(YOUR OBJECTIVE)
Please keep the pictures out and write out exactly the lines from the first in the data below through the one containing "Task: Switch to the Process tab", both included.

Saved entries
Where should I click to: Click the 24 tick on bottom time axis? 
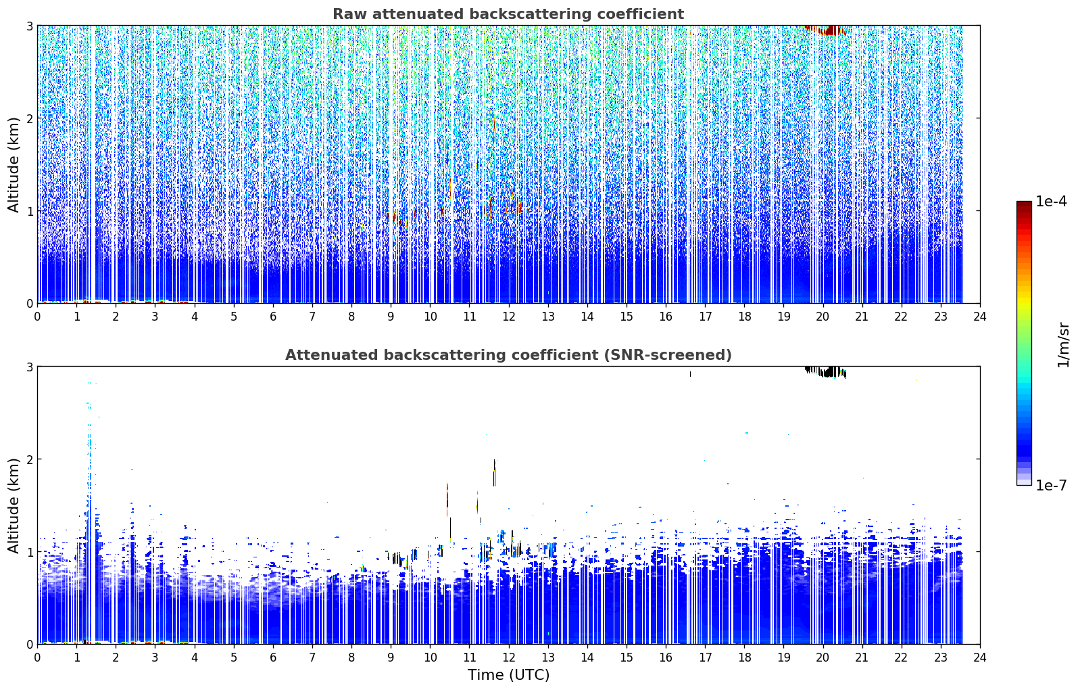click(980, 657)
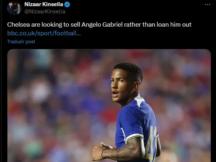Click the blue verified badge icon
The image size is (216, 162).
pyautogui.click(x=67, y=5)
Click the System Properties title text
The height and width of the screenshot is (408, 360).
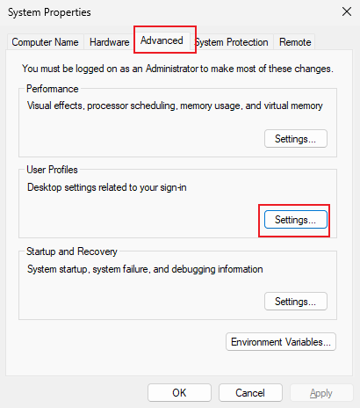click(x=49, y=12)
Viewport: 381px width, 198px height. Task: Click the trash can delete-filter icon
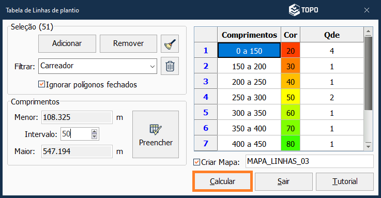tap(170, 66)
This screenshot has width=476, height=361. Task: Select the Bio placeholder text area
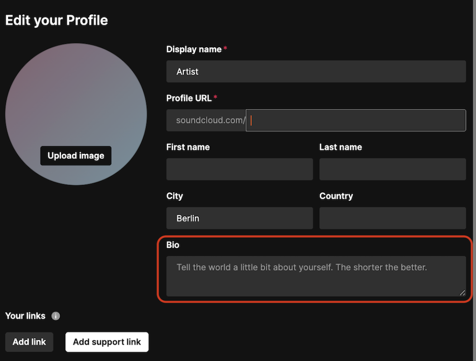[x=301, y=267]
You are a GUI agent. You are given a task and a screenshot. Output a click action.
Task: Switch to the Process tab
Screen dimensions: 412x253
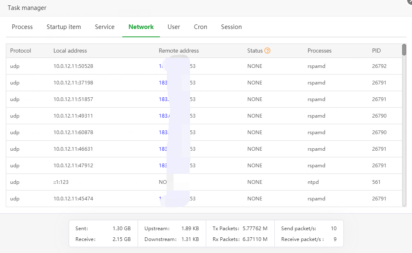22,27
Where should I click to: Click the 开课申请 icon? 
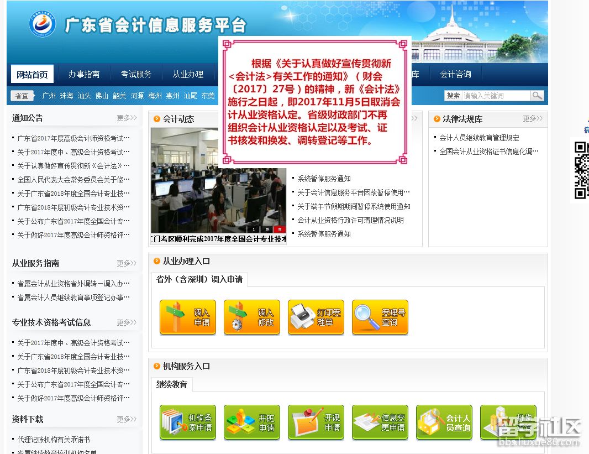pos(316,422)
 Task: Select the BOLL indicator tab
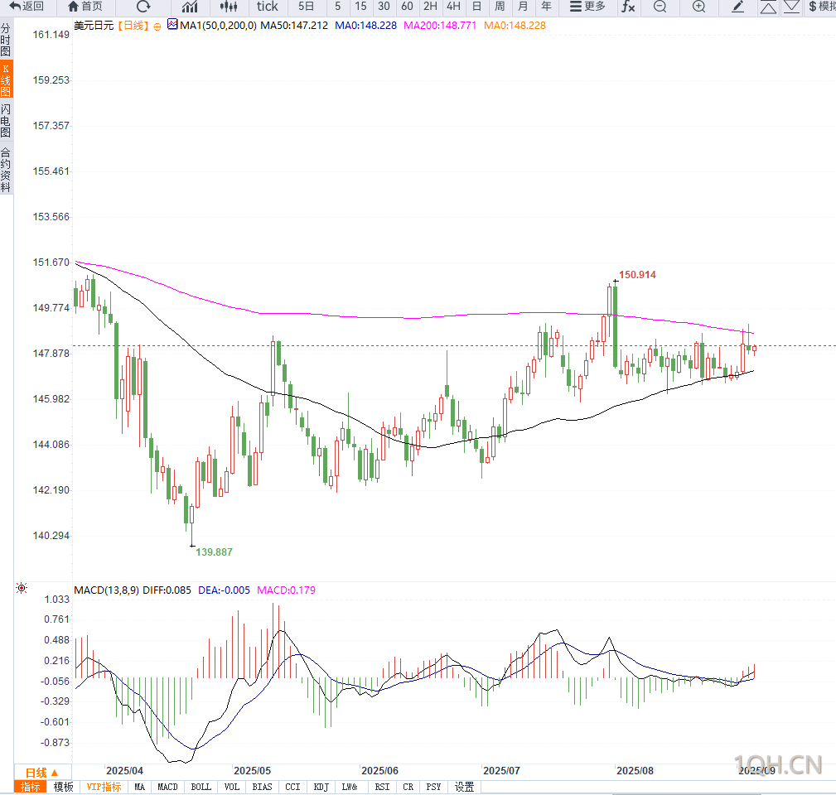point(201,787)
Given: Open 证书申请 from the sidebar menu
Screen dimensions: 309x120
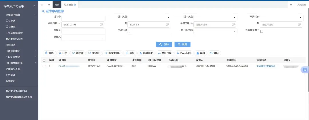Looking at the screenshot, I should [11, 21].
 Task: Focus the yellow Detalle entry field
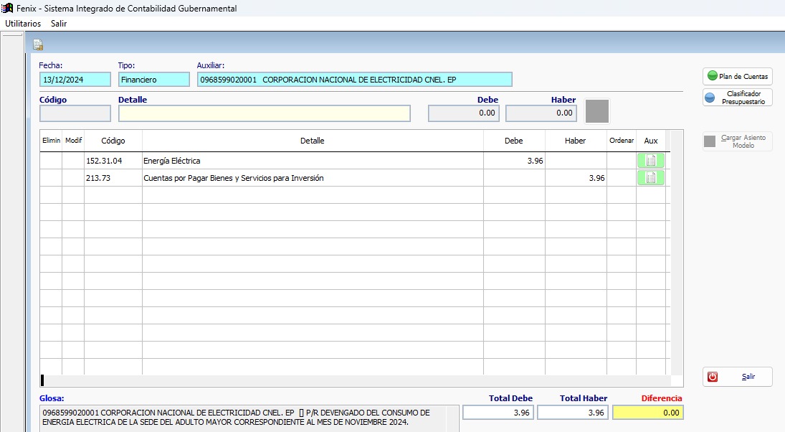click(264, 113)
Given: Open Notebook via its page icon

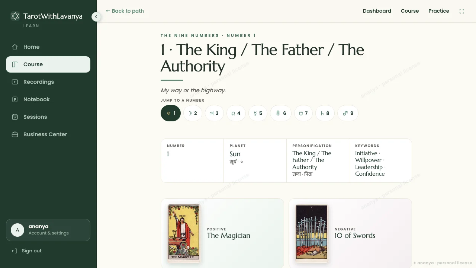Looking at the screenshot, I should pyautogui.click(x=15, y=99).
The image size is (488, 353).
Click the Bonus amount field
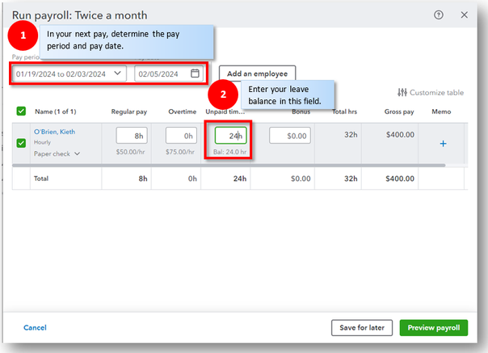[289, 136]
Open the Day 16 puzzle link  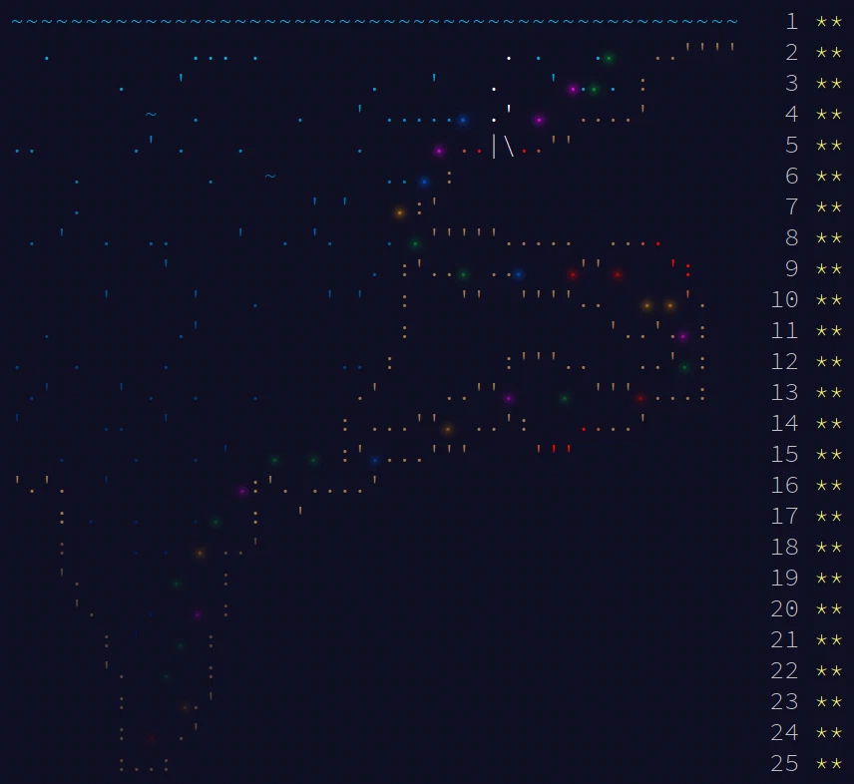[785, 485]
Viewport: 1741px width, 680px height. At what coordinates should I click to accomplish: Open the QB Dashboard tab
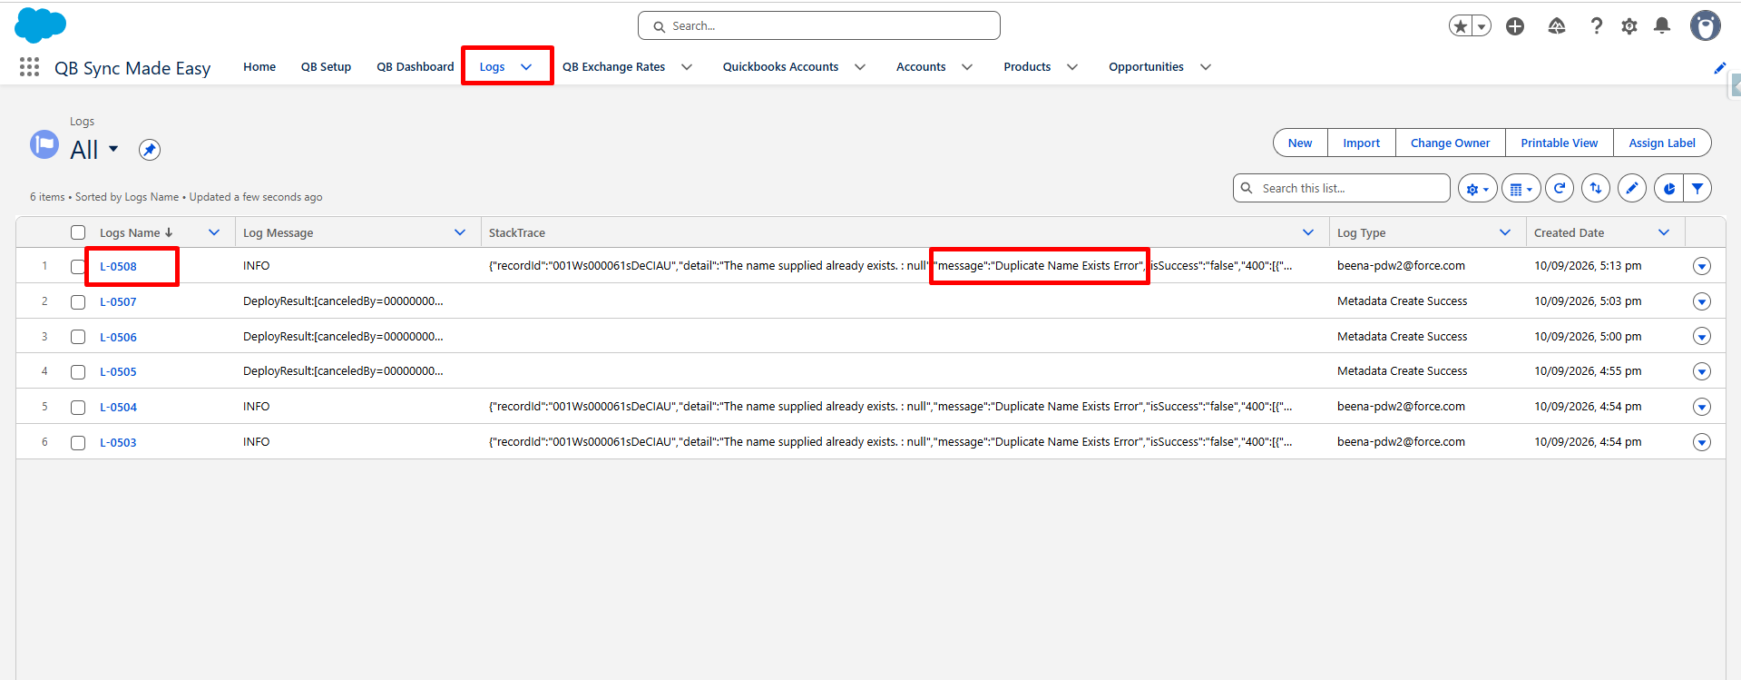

(RESULT FOR THIS EXERCISE)
Where should I click to: Click the 24 tick on bottom time axis? 
click(980, 657)
Click the blue verified badge icon
The image size is (216, 162).
pyautogui.click(x=67, y=5)
Click the System Properties title text
The height and width of the screenshot is (408, 360).
click(x=49, y=12)
Viewport: 381px width, 198px height. Task: Click the trash can delete-filter icon
tap(170, 66)
This screenshot has width=476, height=361. Task: Select the Bio placeholder text area
[x=301, y=267]
You are a GUI agent. You are given a task and a screenshot. Output a click action.
Task: Switch to the Process tab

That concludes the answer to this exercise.